木箱子摔裂了一条缝,常忠在检查木箱子的时候感到箱中的呼吸声越发的明显,克制不住内心的好奇心,他沿着缝轻轻地将木板挑开,里面又是一层木板,这一层的木板木质细腻,闻之带香,常忠不认得这种木,但直觉告诉他这块木头绝对价值不菲,这一层木箱没有钉钉子,揭开木板,里面居然还有一层厚厚的小棉被,棉被上绣着一些繁复的花纹,常忠也看不懂,只得将棉被的一角掀开——重重的包裹下,里面竟是一个婴儿!

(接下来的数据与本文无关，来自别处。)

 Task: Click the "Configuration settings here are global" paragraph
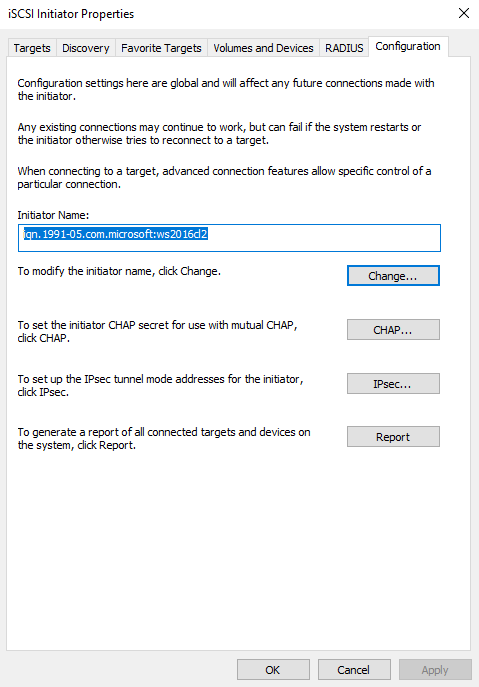[226, 89]
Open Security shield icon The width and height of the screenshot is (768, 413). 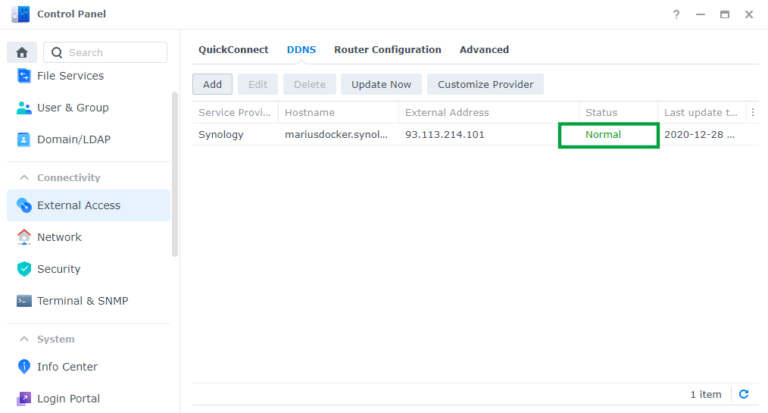click(24, 269)

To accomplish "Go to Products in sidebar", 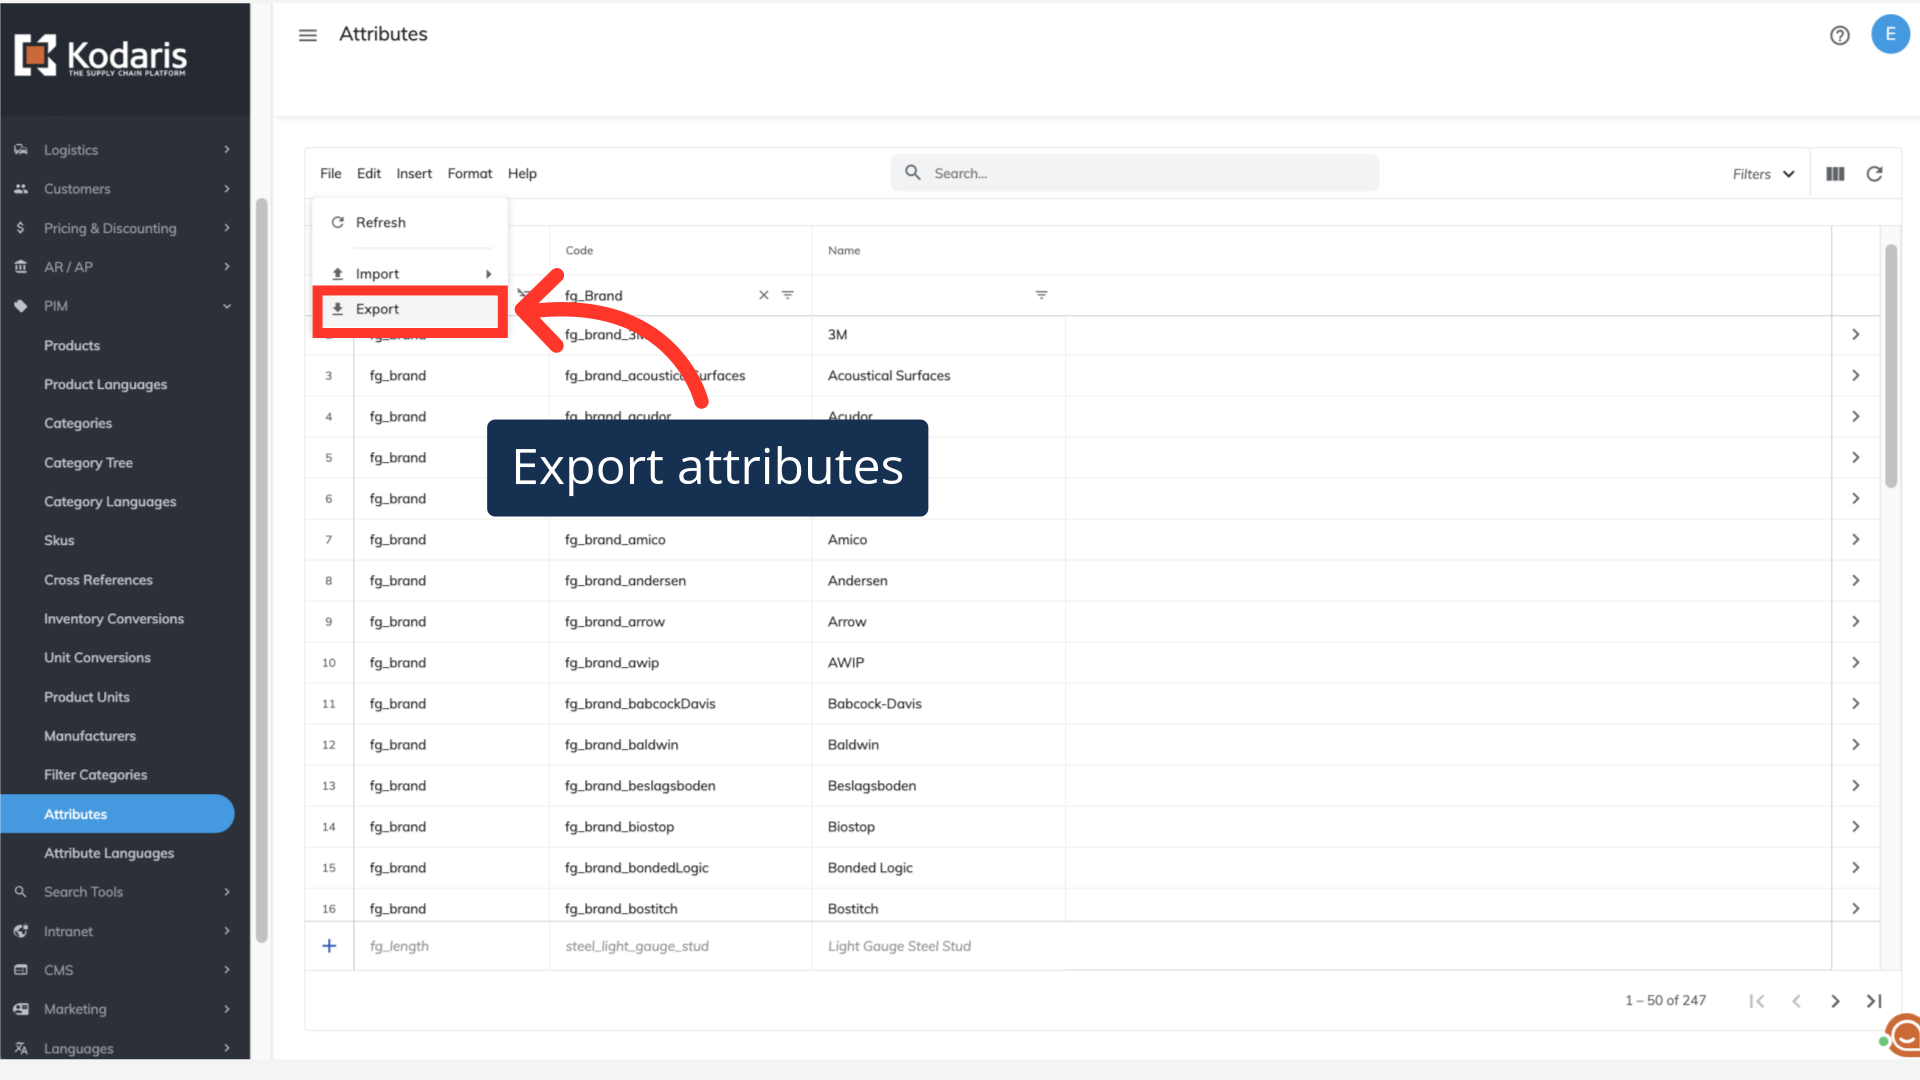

常忠第一个反应就是这帮人拐卖小孩儿!畜生!居然让这个可怜的孩子像货物一样被装在木头箱子里放在船舱上,太可恶了!常忠为人父也有三年了,在外打工的日子里时常想起女儿,孩子天真的笑脸长陪着他渡过每个难挨的夜晚,也不知是怎么想的,他将婴儿连同裹着婴儿的棉被从木箱中抱起,婴儿睁睁眼,不哭不闹的任由常忠抱在怀里,常忠用自己的衣服遮好婴儿,轻声道:“孩子不要怕啊,我这就救你……”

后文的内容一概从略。